:: Exercise aim ::
Restate word for word the run of lines that begins at the one containing "Switch to the Viewpoint ribbon tab" and ends at the last line of the listing.
──────── Dataset ────────
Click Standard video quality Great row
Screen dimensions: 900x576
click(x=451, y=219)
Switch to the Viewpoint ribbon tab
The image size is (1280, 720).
────────
:: Written reply ::
Switch to the Viewpoint ribbon tab
The image size is (1280, 720).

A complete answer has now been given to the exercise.